● What to work on
In the election results below, shorten the paragraph beginning "Only 2 candidates stood" and keep its main facts.

● Exercise text
++++
|  | Independent | Corrie Stein | 12,643 | 14.5 |  |
|  | Independent | Pierre Horsfall | 11,741 | 13.5 |  |
|  | Independent | Reg Jeune | 10,457 | 12.0 |  |
|  | Independent | Terry Le Main | 10,124 | 11.6 |  |
|  | Independent | Nigel Quérée | 9,784 | 11.2 |  |
|  | Independent | Tony Chinn | 9,058 | 10.4 |  |
|  | Independent | Mike Wavell | 8,675 | 10.0 |  |
|  | Independent | David Crespel | 5,694 | 6.5 |  |
|  | Independent | Stuart Syvret | 4,672 | 5.4 |  |
|  | Independent | Adrian Walton | 2,469 | 2.8 |  |
|  | Independent | Peter Venables | 1,783 | 2.0 |  |
| Rejected ballots |  |  | 58 | 0.1 |  |
| Total votes |  |  | 87,158 | 100 |  |
| Turnout |  |  | 18,856 | 40.7 |  |

=== Results for deputies ===
The results for the elections for deputies were as follows:

==== St Brelade No. 1 ====

| Party |  | Candidate | Votes | % | ±% |
|---|---|---|---|---|---|
|  | Independent | Beadle | 359 | 48.1 |  |
|  | Independent | Trigg | 163 | 21.8 |  |
|  | Independent | Pryor | 124 | 16.6 |  |
|  | Independent | Barker | 100 | 13.4 |  |
| Total votes |  |  | 746 | 100 |  |
| Turnout |  |  | 746 | 44.9 |  |

==== St Brelade No. 2 ====

| Party |  | Candidate | Votes | % | ±% |
|---|---|---|---|---|---|
|  | Independent | Jordan | 1,081 | 40.8 |  |
|  | Independent | Huelin | 826 | 31.2 |  |
|  | Independent | Thorne | 743 | 28.0 |  |
| Total votes |  |  | 2,650 | 100 |  |
| Turnout |  |  |  | 39.3 |  |

==== St Clement ====
Only 2 candidates stood for the 2 seats in St Clement, so no election was held.
++++
● Data section
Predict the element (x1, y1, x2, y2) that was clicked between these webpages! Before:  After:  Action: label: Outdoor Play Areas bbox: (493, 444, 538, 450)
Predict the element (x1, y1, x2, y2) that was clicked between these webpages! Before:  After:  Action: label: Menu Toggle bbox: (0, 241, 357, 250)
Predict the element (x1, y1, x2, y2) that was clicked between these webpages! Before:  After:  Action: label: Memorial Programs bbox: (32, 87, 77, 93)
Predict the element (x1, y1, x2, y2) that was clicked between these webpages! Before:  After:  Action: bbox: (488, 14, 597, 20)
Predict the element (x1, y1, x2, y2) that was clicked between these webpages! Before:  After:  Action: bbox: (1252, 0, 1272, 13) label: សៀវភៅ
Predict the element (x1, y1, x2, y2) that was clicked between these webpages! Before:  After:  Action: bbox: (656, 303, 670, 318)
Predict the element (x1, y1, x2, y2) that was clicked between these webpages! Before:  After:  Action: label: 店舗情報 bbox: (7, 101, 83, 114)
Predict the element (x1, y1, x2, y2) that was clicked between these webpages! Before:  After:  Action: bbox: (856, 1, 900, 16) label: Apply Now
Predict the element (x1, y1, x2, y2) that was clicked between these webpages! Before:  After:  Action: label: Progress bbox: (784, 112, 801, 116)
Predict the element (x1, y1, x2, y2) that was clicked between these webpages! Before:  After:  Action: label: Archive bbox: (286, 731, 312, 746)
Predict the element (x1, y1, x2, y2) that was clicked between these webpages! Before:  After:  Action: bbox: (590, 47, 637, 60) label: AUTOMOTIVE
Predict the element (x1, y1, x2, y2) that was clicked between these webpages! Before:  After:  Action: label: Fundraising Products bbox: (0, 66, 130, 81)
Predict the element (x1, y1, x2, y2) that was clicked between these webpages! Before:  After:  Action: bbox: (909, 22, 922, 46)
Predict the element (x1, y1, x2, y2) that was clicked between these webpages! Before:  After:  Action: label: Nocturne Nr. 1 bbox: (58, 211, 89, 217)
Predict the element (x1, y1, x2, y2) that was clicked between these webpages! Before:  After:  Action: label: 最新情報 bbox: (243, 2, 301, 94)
++++
● Output for this exercise
St Clement had no election because only 2 candidates stood for its 2 seats.